Quantas mulheres infelizes viveram, ou melhor, tentaram viver, com prole gerada por estupro? Não importava se casada ou não, a obrigação de gerar o nascituro em seu ventre. Sim, soa como “O Conto de Aia”. Não podemos negar que o Direito brasileiro é fruto da ideologia cristão, para ser mais exato, católica. A LEI Nº 6.515, DE 26 DE DEZEMBRO DE 1977 (Lei do Divórcio) fora a “Lei da Ruptura”, por romper o dogma religioso da Igreja Católica Apostólica Romana com o Estado laico em questão de liberdade individual — casar e poder se divorciar para, talvez, ela liberdade individual, poder casar novamente. Se lançarmos olhar crítico, atual, sobre a proibição do divórcio, antes da referida Lei, é impensável que o Estado, implicitamente confessional, impeça os cidadãos e as cidadãs de serem livres. Inconcebível, também, no direito de o marido, pela LEI Nº 3.071, DE 1º DE JANEIRO DE 1916, impedir que sua mulher trabalhe fora do lar. As mudanças sociais ocorreram, por força imperativa e inerente da espécie humana, o querer ser livre. Lançarmos os olhares do passado para o presente. A escrava era obrigada a gerar uma vida em seu ventre para satisfação de seu senhor e sua senhora. E o escravo Roque José Florêncio? Um escravo que teve mais de 200 filhos. Sim, estuprava escravas, sob ordens de seu senhor, para gerar mais escravos e escravas. Temos, então, dois corpos, o do escravo e da escrava, como objetos, não pessoas. Se isso parece horrível, também é horrível que o Projeto de Lei 1904/24 dite regras para a mulher, principalmente estuprada. É “Um Conto de Aia”, brasileiro, a escravizar mulheres, porque não tem outra designação, quando os corpos femininos são controlados pelos senhores e senhoras contra o aborto, por estupro.

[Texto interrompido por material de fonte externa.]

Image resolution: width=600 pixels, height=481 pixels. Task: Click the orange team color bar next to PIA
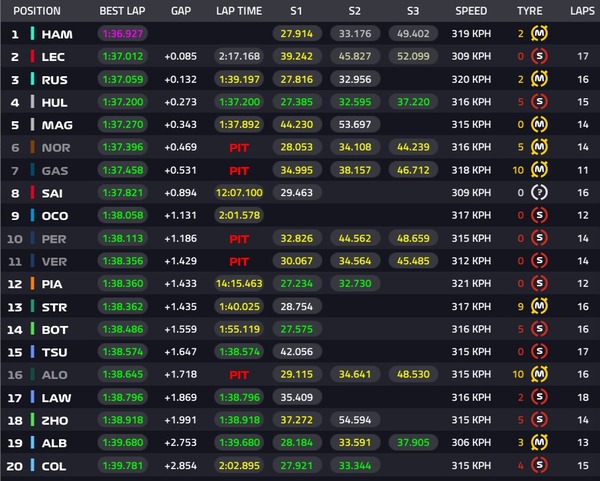33,282
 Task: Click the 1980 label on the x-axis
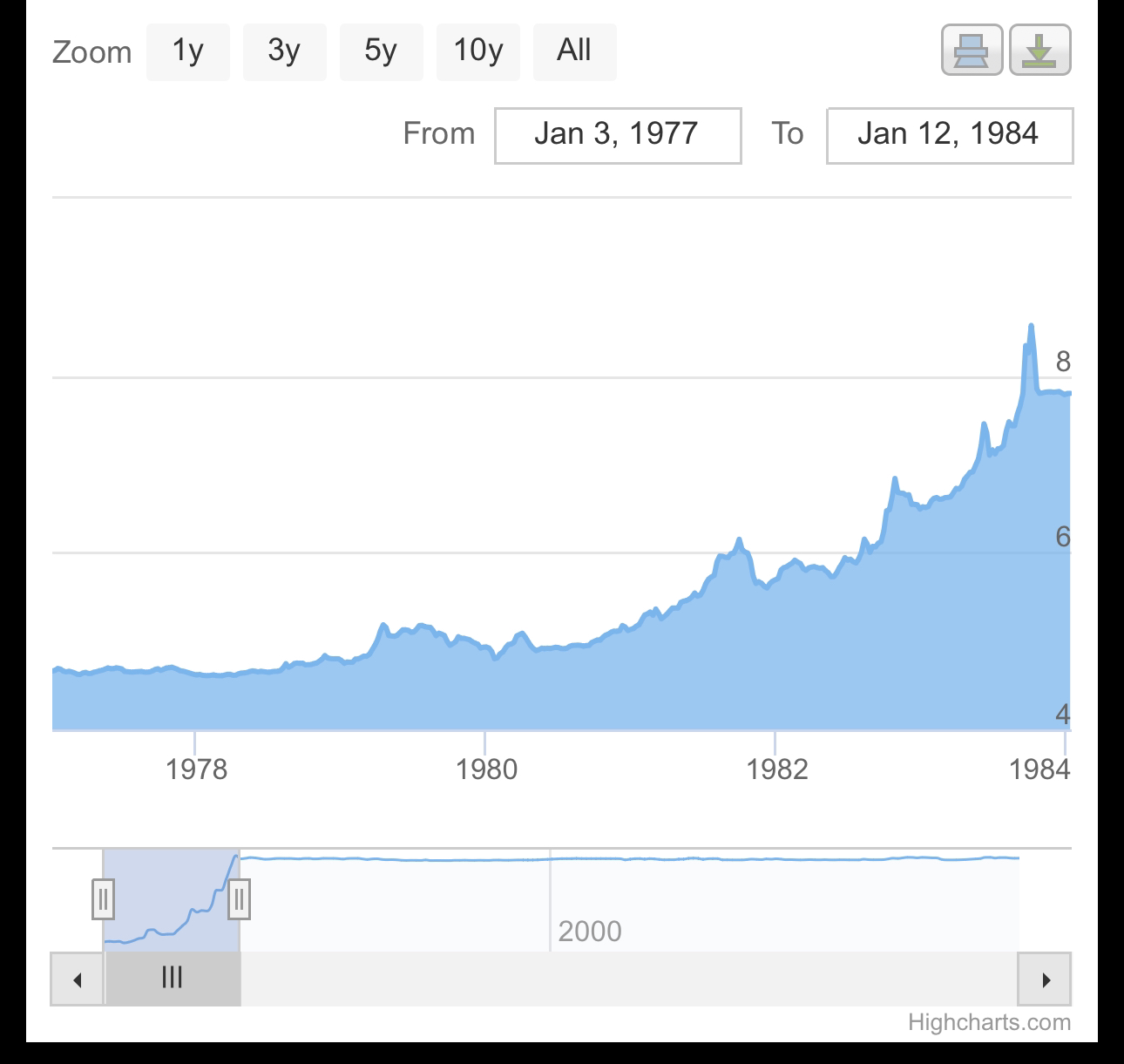[x=486, y=769]
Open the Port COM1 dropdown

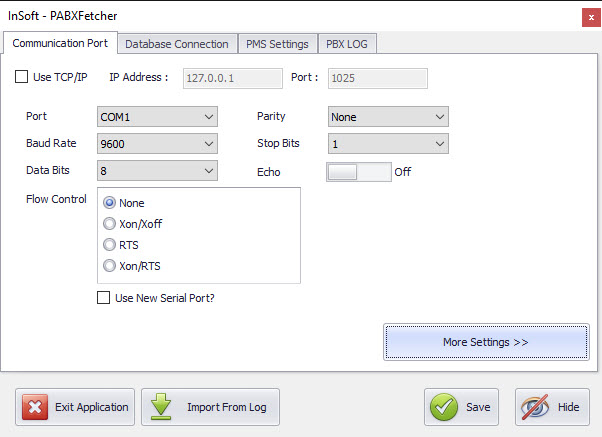click(157, 117)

O Estado deve proteger o nascituro, com assistência médica, com políticas sociais capazes de garantir alimentação, necessária para a gestante e o nascituro, habitação, para ambos não morrerem soterrados ou afogados, segurança, através de modernização tecnológica na Segurança Pública, qualificação nos treinamentos para os agentes de segurança, principalmente quanto aos direitos humanos nas abordagens, salários dignos para os agentes, para não serem cooptados pelos narcotraficantes, milicianos.

O Estado também deve acabar com a ideia, secular, de que a mulher é objeto sexual do homem, um prêmio de conquista diante de vários outros “concorrentes”, uma mera reprodutora de filhos e de filhas etc. O feminicídio, por legítima defesa da honra, ocorre no Brasil, por ideologia construída e ensinada, pela “boa educação civilizatória”, de que o homem pode aplicar “justiça” em caso de ter dois pesos fincados em suas testas.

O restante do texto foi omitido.